## Try it:
The expected response is the entire set of entries, copied exactly.

--- Task material ---

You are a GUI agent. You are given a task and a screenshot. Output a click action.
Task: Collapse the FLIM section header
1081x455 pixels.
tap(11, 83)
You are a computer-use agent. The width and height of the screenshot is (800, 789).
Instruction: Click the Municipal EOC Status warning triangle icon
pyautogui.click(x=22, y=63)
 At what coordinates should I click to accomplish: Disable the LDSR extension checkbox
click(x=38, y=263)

---

## Exercise response:
You are a GUI agent. You are given a task and a screenshot. Output a click action.
Task: Collapse the FLIM section header
1081x455 pixels.
tap(11, 83)
You are a computer-use agent. The width and height of the screenshot is (800, 789).
Instruction: Click the Municipal EOC Status warning triangle icon
pyautogui.click(x=22, y=63)
 At what coordinates should I click to accomplish: Disable the LDSR extension checkbox
click(x=38, y=263)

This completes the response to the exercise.